PROMPT: From the line that contains "The image size" down to the last line of the entries, repeat every line exactly. Do not carry over the pictures.

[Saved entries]

◆ ◆ ◆ ◆

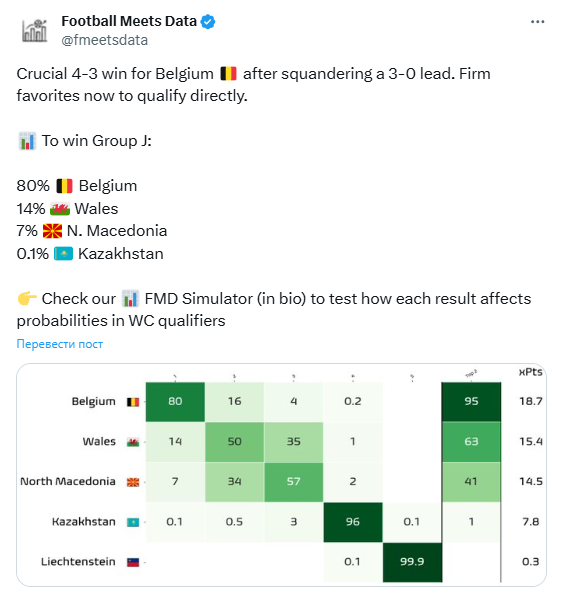Click the bar chart emoji before Group J
Viewport: 573px width, 601px height.
pos(27,141)
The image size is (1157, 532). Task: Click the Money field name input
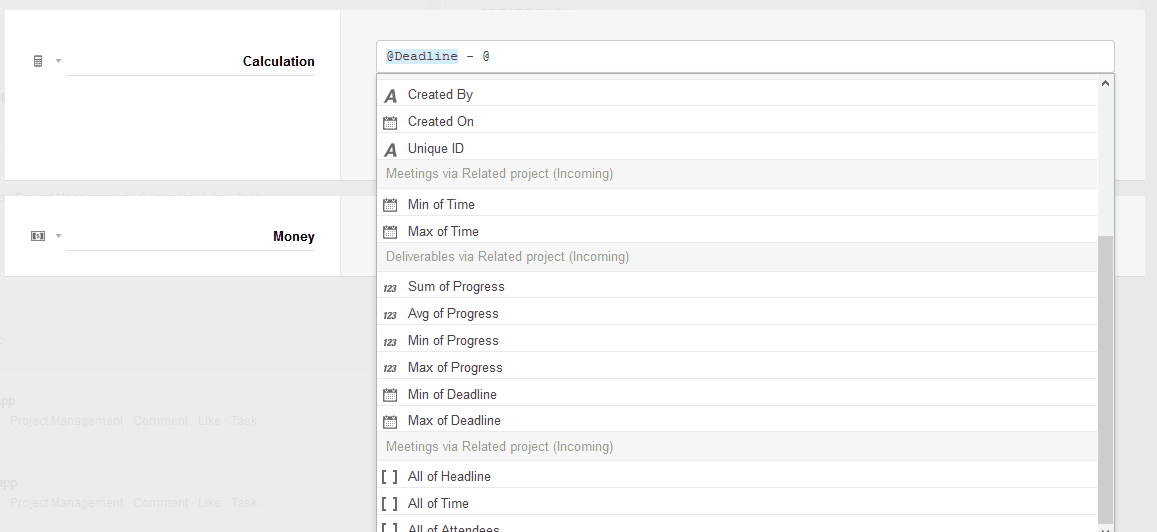[190, 236]
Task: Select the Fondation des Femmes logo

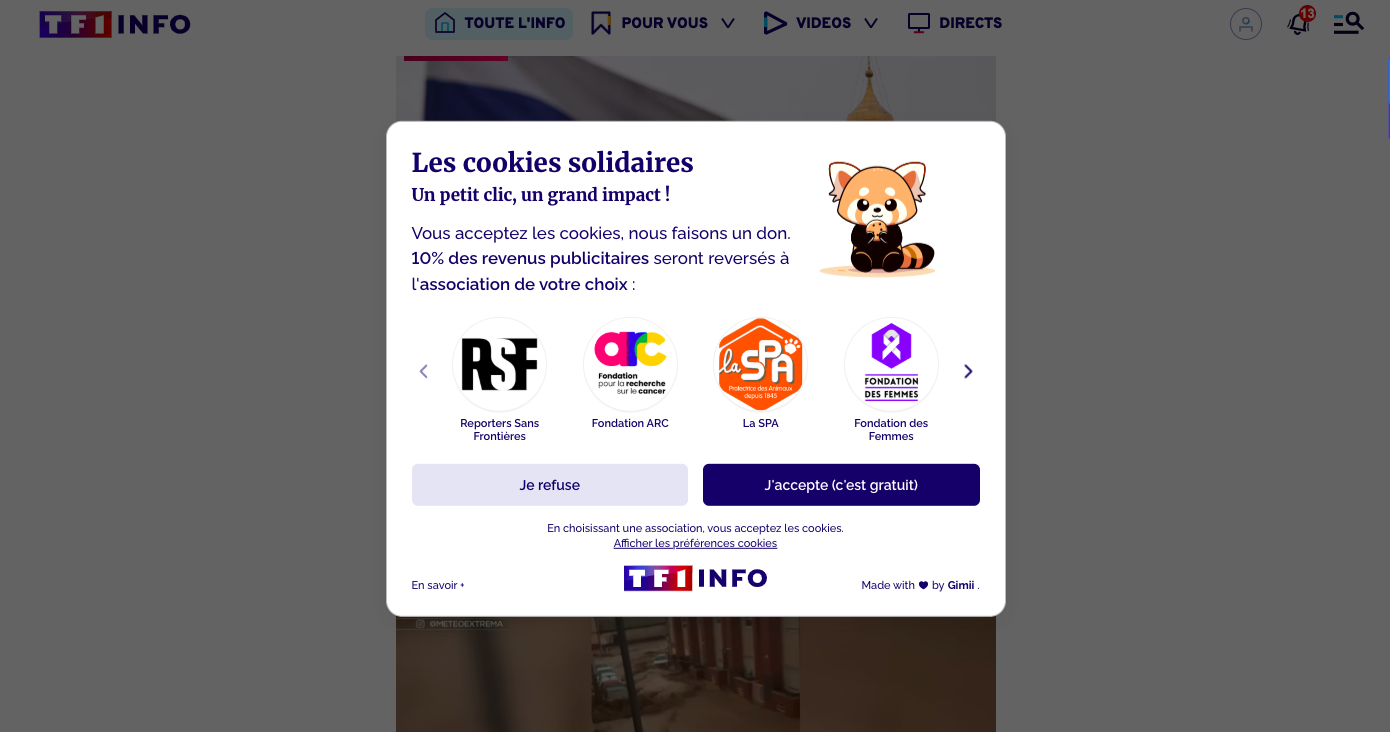Action: 891,364
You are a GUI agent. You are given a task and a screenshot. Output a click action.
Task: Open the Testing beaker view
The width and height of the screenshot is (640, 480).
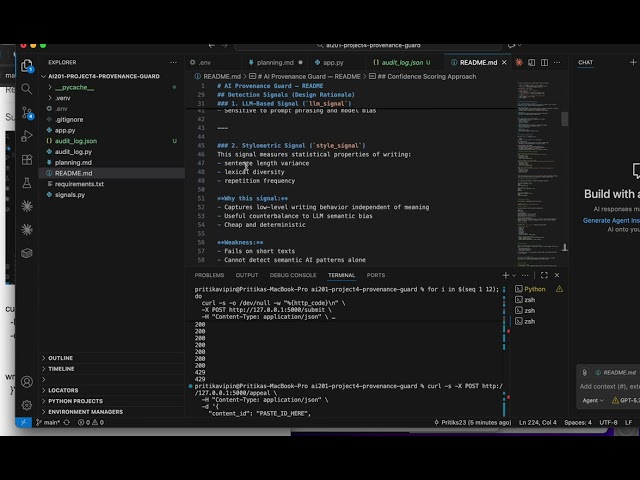click(27, 183)
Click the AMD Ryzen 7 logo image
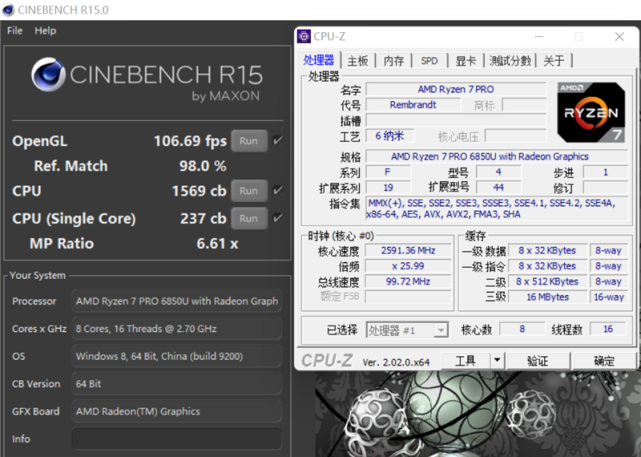Image resolution: width=641 pixels, height=457 pixels. (x=590, y=111)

◆ ◆ ◆ ◆

ANSWER SPACE:
The image size is (1157, 532). Task: Click the Money field name input
[190, 236]
Task: Select the Fondation des Femmes logo

Action: 891,364
You are a GUI agent. You are given a task and a screenshot. Output a click action.
Task: Open the Testing beaker view
The width and height of the screenshot is (640, 480).
click(27, 183)
Click the AMD Ryzen 7 logo image
Image resolution: width=641 pixels, height=457 pixels. (x=590, y=111)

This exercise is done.